End of World War II in the Pacific: 14-15 August 1945
By Mike Westermeier, Exhibit Curator
The last weeks of August 1945 were extraordinary for as it seemed WWII was finally coming to an end. That was especially true for those held as Japanese prisoners of war, who found themselves elated yet still uncertain of their future. Such was the case with Marine 1stLt Woodrow M. Kessler.
Kessler began the month of August 1945 at a coal mine near Nisi Ashibetsu, Hokkaido, Japan, focused on acquiring enough food to survive. He had been a prisoner of the Japanese since 23 December 1941, when Japanese Special Naval Landing Force troops captured Wake Island and forced the 1st Marine Defense Battalion, along with detachments from Marine Fighter Squadron 211, the U.S. Navy, the U.S. Army, and several hundred U.S. civilian construction contractors, to surrender. Since then, he had suffered through a torturous ten-day journey in the hold of a Japanese prisoner transport ship, interned in a camp in China, and later suffered a harrowing train ride through Manchuria into Korea where he and his fellow prisoners nearly starved to death in cramped box cars. He arrived in Japan in July 1945, and was cut off from any news of the war until a British prisoner passing Kessler’s work group on 8 August 1945 whispered, “Old Joe is in.”
“Old Joe” was a British nickname for Joseph Stalin, leader of the Soviet Union. The Soviet Red Army launched a massive land and sea invasion against Manchuria, Korea, and Sakhalin Island on 8 August 1945 after declaring war on Japan on 7 August 1945. The Soviet Union had adhered to its non-aggression pact with Japan for the duration of its war against Nazi Germany from 22 June 1941 to 9 May 1945, but declared war after the U.S. Army Air Forces B-29 Superfortress Enola Gay dropped an atomic bomb on Hiroshima, Japan on 6 August 1945. The Japanese high command was forced to confront the fact that they would soon be overwhelmed by Allied ground forces as their empire crumbled and their cities faced the threat of nuclear annihilation from the air after a second atomic bomb was dropped on Nagasaki on 9 August 1945. Japanese Emperor Hirohito decided to accept the Allied demands for surrender on the evening of 14 August 1945 and prepared to address the nation directly for the first time during his reign on 15 August 1945.

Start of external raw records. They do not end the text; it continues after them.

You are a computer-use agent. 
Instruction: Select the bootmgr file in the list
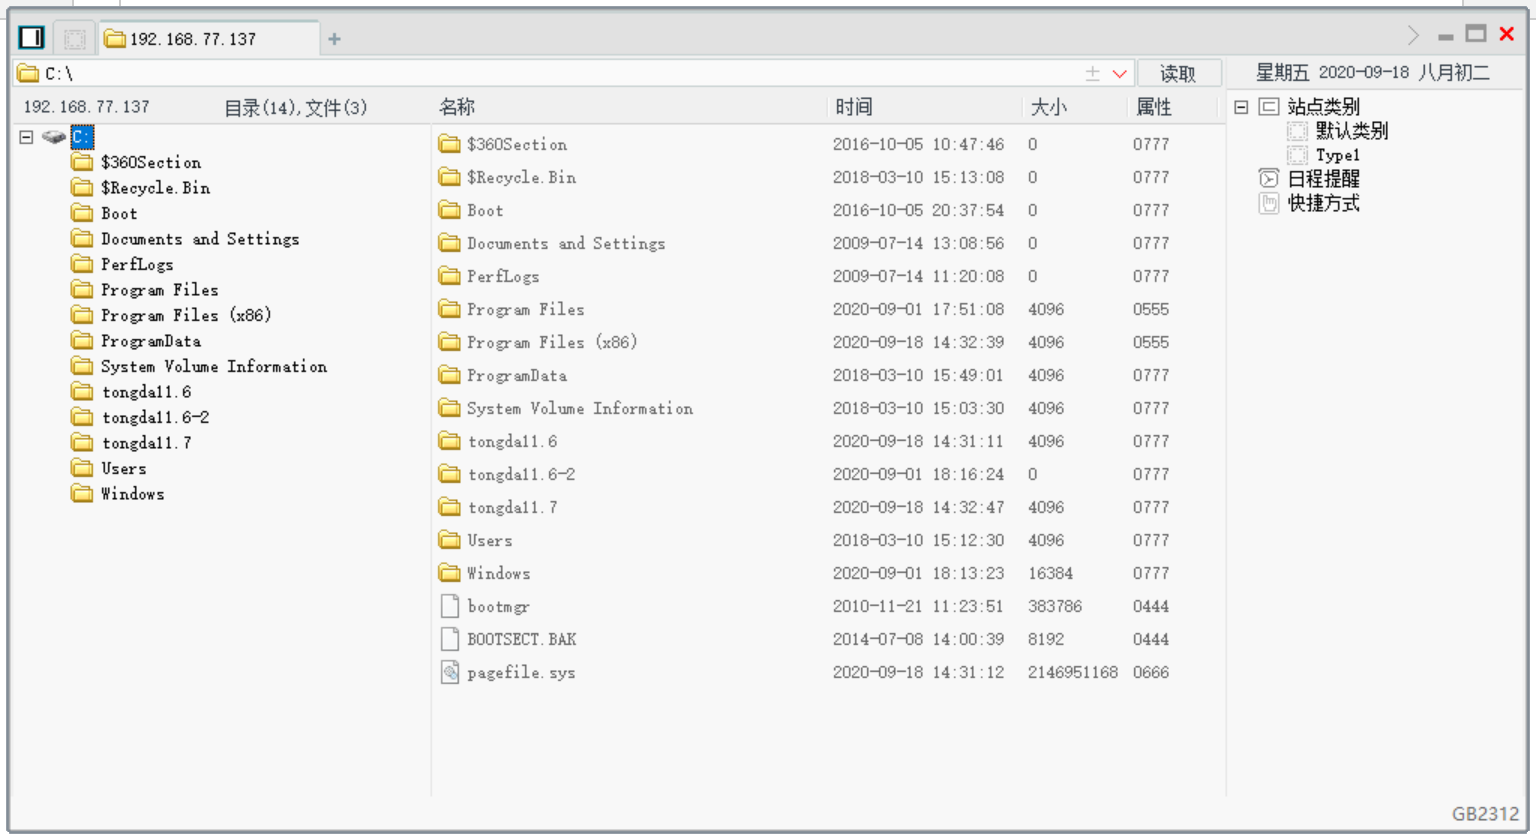pyautogui.click(x=498, y=606)
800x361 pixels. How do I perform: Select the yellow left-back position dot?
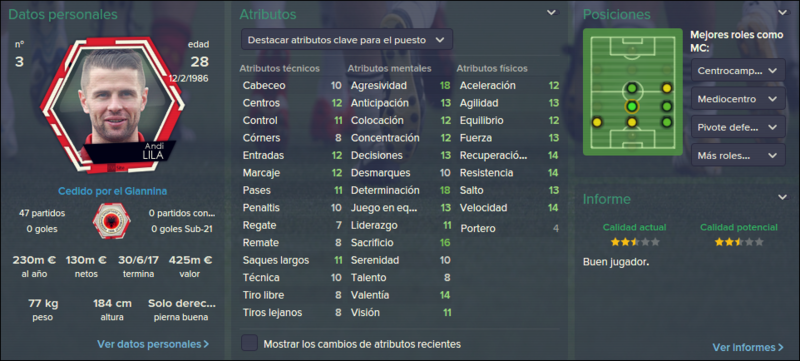[x=596, y=122]
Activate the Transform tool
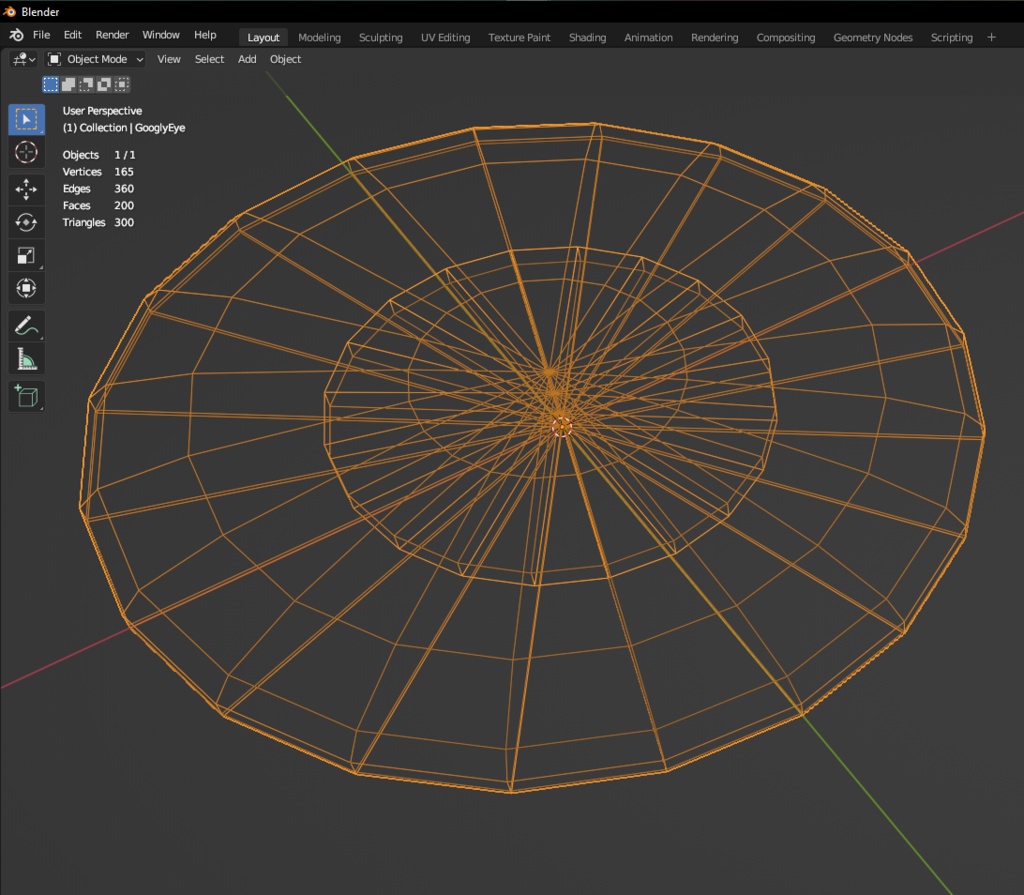1024x895 pixels. click(x=26, y=289)
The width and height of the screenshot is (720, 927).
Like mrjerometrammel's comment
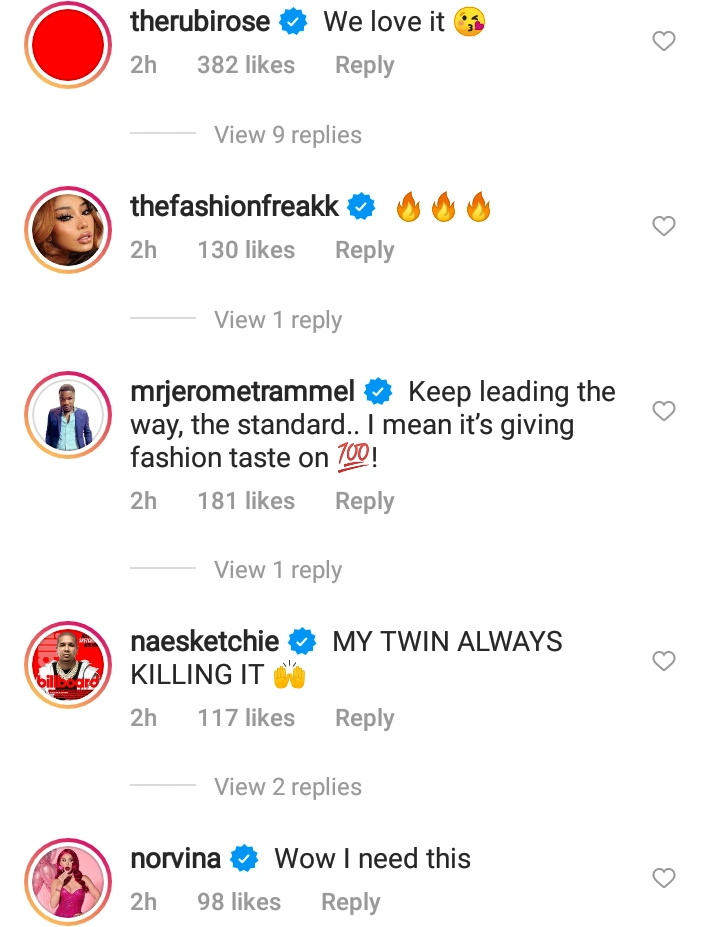[664, 411]
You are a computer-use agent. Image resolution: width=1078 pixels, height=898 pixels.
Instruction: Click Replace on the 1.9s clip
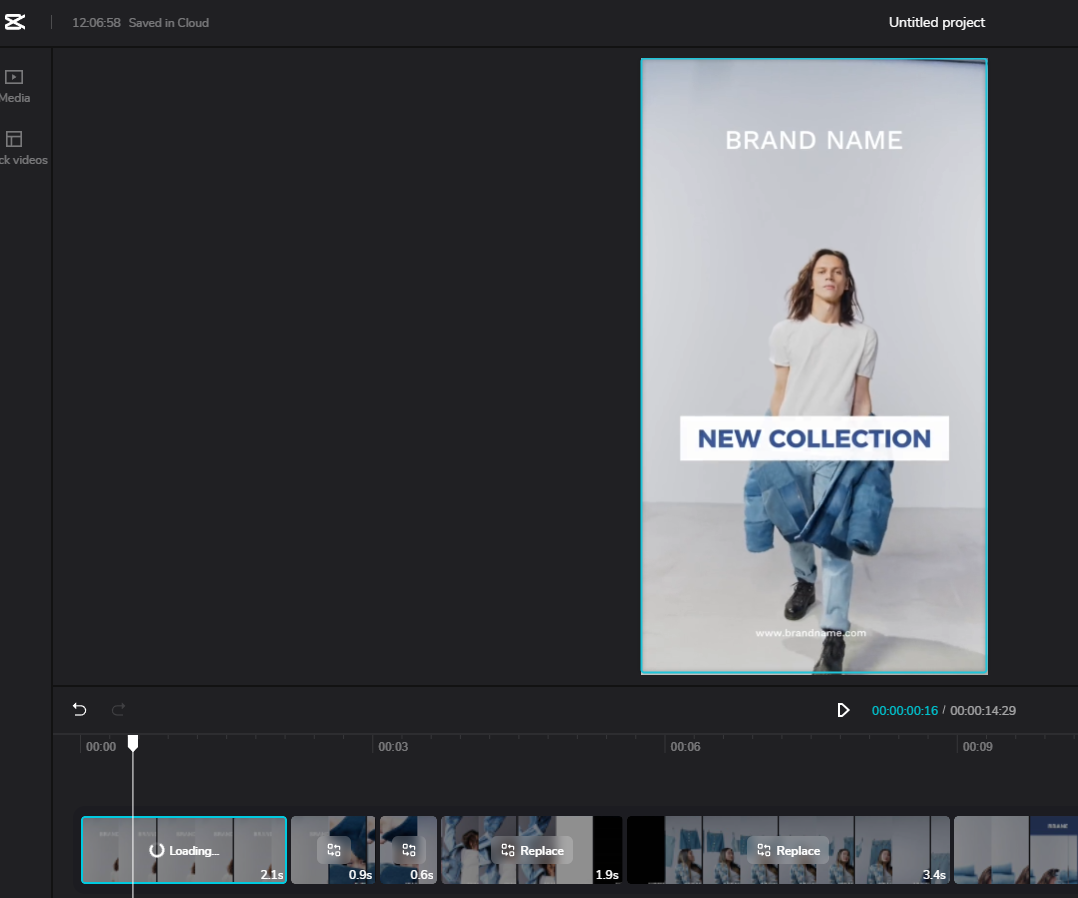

Kessler and the other prisoners at Nisi Ashibetsu were locked in their barracks on the morning of 15 August as the guards and camp commander gathered to listen to the Emperor. Later that evening, the prisoners attended a special dinner at the mining company office , and were later informed by a Japanese officer that the war was officially over. The next morning the prisoners awoke to find that their guards had neatly stacked their rifles outside the prisoner barracks. Kessler and some other prisoners wandered into town and heard Gen Robert L. Eichelburger, USA, Commander of the U.S. 8th Army, broadcasting a message for all prisoners in Japan to return to their barracks, paint the letters “PW” on the roof, and await U.S. air drops of badly needed food, clothing, and medical supplies. The prisoners acquired cans of yellow paint, and soon supplies of soap, clothes, boots, candy, and canned food rained down from the skies. Kessler filled his belly for the first time in years, bartered with the local Japanese villagers for chickens and eggs, and eagerly awaited the arrival of U.S. forces on mainland Japan.